▸ **Instructions to follow**:
The records below must be copied out completely and exactly.

(Saved entries)
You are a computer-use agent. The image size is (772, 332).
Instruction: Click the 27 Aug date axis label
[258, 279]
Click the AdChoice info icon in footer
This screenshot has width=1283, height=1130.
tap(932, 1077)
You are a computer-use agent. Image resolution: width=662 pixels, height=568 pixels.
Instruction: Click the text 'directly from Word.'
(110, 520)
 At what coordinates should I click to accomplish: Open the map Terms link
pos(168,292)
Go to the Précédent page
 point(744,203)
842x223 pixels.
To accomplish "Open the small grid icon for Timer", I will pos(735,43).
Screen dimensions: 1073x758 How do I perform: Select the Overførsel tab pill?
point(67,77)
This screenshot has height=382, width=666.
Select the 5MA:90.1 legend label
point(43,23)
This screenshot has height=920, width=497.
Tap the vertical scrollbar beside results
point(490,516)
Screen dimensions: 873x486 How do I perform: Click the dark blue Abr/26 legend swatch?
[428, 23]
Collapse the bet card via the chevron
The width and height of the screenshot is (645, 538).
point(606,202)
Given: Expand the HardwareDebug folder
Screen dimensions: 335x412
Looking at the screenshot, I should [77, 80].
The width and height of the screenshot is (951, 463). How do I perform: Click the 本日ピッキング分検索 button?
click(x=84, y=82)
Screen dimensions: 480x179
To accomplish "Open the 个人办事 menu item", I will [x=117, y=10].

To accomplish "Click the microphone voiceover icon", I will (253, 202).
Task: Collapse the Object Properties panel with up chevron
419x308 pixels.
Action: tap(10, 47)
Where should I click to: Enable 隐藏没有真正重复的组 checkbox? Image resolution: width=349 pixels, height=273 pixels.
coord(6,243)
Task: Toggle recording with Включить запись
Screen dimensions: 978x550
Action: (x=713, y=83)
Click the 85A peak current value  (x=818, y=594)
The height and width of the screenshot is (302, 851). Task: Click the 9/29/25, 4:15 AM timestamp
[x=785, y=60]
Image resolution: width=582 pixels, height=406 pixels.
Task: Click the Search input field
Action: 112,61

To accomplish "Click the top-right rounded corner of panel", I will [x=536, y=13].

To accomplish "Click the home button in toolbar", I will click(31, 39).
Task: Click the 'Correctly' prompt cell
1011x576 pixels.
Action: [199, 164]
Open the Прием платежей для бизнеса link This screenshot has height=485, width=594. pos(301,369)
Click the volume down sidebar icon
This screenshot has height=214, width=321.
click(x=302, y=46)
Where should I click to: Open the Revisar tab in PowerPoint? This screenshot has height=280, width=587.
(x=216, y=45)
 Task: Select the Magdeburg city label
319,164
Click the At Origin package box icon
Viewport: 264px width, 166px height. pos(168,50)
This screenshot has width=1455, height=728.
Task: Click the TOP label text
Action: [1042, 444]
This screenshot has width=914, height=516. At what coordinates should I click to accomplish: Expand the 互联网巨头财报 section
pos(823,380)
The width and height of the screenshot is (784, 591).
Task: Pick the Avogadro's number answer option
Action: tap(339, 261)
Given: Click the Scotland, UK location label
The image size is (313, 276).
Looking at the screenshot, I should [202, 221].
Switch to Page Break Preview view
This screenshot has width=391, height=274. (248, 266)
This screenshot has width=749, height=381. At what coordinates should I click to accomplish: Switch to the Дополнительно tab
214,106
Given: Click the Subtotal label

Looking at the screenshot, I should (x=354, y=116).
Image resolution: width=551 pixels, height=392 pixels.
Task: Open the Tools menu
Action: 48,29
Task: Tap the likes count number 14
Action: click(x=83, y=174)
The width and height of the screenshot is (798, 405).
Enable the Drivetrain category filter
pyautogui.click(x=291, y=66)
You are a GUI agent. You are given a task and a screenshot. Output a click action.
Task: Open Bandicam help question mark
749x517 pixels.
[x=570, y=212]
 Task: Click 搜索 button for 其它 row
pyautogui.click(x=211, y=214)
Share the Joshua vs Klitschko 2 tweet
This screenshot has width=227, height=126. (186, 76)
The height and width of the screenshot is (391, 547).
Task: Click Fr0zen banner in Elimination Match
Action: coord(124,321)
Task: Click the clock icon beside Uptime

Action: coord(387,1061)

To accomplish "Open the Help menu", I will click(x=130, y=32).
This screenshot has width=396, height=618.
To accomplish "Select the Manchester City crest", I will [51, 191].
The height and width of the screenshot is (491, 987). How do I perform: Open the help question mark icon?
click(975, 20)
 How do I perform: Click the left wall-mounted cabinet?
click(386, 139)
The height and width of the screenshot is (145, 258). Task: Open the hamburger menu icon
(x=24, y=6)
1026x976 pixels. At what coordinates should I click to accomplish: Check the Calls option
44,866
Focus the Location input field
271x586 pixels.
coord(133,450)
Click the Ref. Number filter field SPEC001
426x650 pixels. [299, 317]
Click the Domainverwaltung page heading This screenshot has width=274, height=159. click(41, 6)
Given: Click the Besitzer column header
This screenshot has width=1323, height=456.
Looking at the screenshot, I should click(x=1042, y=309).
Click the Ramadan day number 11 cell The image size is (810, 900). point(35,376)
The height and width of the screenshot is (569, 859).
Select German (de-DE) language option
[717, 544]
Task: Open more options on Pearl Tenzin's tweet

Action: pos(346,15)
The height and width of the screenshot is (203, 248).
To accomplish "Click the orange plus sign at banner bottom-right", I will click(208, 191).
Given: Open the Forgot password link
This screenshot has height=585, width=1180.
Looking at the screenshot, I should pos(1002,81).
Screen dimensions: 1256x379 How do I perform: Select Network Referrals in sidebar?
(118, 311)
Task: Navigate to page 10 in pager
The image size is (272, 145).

▸ **Expected answer**:
You are a computer-use agent. The image size is (772, 332).
Instruction: Click the 27 Aug date axis label
[258, 279]
Click the AdChoice info icon in footer
This screenshot has width=1283, height=1130.
tap(932, 1077)
You are a computer-use agent. Image resolution: width=662 pixels, height=568 pixels.
Instruction: Click the text 'directly from Word.'
(110, 520)
 At what coordinates should I click to accomplish: Open the map Terms link
pos(168,292)
Go to the Précédent page
 point(744,203)
842x223 pixels.
To accomplish "Open the small grid icon for Timer", I will pos(735,43).
Screen dimensions: 1073x758 How do I perform: Select the Overførsel tab pill?
point(67,77)
This screenshot has height=382, width=666.
Select the 5MA:90.1 legend label
point(43,23)
This screenshot has height=920, width=497.
Tap the vertical scrollbar beside results
point(490,516)
Screen dimensions: 873x486 How do I perform: Click the dark blue Abr/26 legend swatch?
[428, 23]
Collapse the bet card via the chevron
The width and height of the screenshot is (645, 538).
point(606,202)
Given: Expand the HardwareDebug folder
Screen dimensions: 335x412
Looking at the screenshot, I should [77, 80].
The width and height of the screenshot is (951, 463). How do I perform: Click the 本日ピッキング分検索 button?
click(x=84, y=82)
Screen dimensions: 480x179
To accomplish "Open the 个人办事 menu item", I will [x=117, y=10].

To accomplish "Click the microphone voiceover icon", I will (253, 202).
Task: Collapse the Object Properties panel with up chevron
419x308 pixels.
Action: tap(10, 47)
Where should I click to: Enable 隐藏没有真正重复的组 checkbox? Image resolution: width=349 pixels, height=273 pixels.
coord(6,243)
Task: Toggle recording with Включить запись
Screen dimensions: 978x550
Action: (x=713, y=83)
Click the 85A peak current value  (x=818, y=594)
The height and width of the screenshot is (302, 851). Task: Click the 9/29/25, 4:15 AM timestamp
[x=785, y=60]
Image resolution: width=582 pixels, height=406 pixels.
Task: Click the Search input field
Action: 112,61

To accomplish "Click the top-right rounded corner of panel", I will [x=536, y=13].

To accomplish "Click the home button in toolbar", I will click(31, 39).
Task: Click the 'Correctly' prompt cell
1011x576 pixels.
Action: [199, 164]
Open the Прием платежей для бизнеса link This screenshot has height=485, width=594. pos(301,369)
Click the volume down sidebar icon
This screenshot has height=214, width=321.
click(x=302, y=46)
Where should I click to: Open the Revisar tab in PowerPoint? This screenshot has height=280, width=587.
(x=216, y=45)
 Task: Select the Magdeburg city label
319,164
Click the At Origin package box icon
Viewport: 264px width, 166px height. pos(168,50)
This screenshot has width=1455, height=728.
Task: Click the TOP label text
Action: [1042, 444]
This screenshot has width=914, height=516. At what coordinates should I click to accomplish: Expand the 互联网巨头财报 section
pos(823,380)
The width and height of the screenshot is (784, 591).
Task: Pick the Avogadro's number answer option
Action: tap(339, 261)
Given: Click the Scotland, UK location label
The image size is (313, 276).
Looking at the screenshot, I should [202, 221].
Switch to Page Break Preview view
This screenshot has width=391, height=274. (248, 266)
This screenshot has width=749, height=381. At what coordinates should I click to accomplish: Switch to the Дополнительно tab
214,106
Given: Click the Subtotal label

Looking at the screenshot, I should (x=354, y=116).
Image resolution: width=551 pixels, height=392 pixels.
Task: Open the Tools menu
Action: 48,29
Task: Tap the likes count number 14
Action: click(x=83, y=174)
The width and height of the screenshot is (798, 405).
Enable the Drivetrain category filter
pyautogui.click(x=291, y=66)
You are a GUI agent. You are given a task and a screenshot. Output a click action.
Task: Open Bandicam help question mark
749x517 pixels.
[x=570, y=212]
 Task: Click 搜索 button for 其它 row
pyautogui.click(x=211, y=214)
Share the Joshua vs Klitschko 2 tweet
This screenshot has width=227, height=126. (186, 76)
The height and width of the screenshot is (391, 547).
Task: Click Fr0zen banner in Elimination Match
Action: coord(124,321)
Task: Click the clock icon beside Uptime

Action: coord(387,1061)

To accomplish "Open the Help menu", I will click(x=130, y=32).
This screenshot has width=396, height=618.
To accomplish "Select the Manchester City crest", I will [51, 191].
The height and width of the screenshot is (491, 987). How do I perform: Open the help question mark icon?
click(975, 20)
 How do I perform: Click the left wall-mounted cabinet?
click(386, 139)
The height and width of the screenshot is (145, 258). Task: Open the hamburger menu icon
(x=24, y=6)
1026x976 pixels. At what coordinates should I click to accomplish: Check the Calls option
44,866
Focus the Location input field
271x586 pixels.
coord(133,450)
Click the Ref. Number filter field SPEC001
426x650 pixels. [299, 317]
Click the Domainverwaltung page heading This screenshot has width=274, height=159. click(41, 6)
Given: Click the Besitzer column header
This screenshot has width=1323, height=456.
Looking at the screenshot, I should click(x=1042, y=309).
Click the Ramadan day number 11 cell The image size is (810, 900). point(35,376)
The height and width of the screenshot is (569, 859).
Select German (de-DE) language option
[717, 544]
Task: Open more options on Pearl Tenzin's tweet

Action: pos(346,15)
The height and width of the screenshot is (203, 248).
To accomplish "Click the orange plus sign at banner bottom-right", I will click(208, 191).
Given: Open the Forgot password link
This screenshot has height=585, width=1180.
Looking at the screenshot, I should pos(1002,81).
Screen dimensions: 1256x379 How do I perform: Select Network Referrals in sidebar?
(118, 311)
Task: Navigate to page 10 in pager
The image size is (272, 145).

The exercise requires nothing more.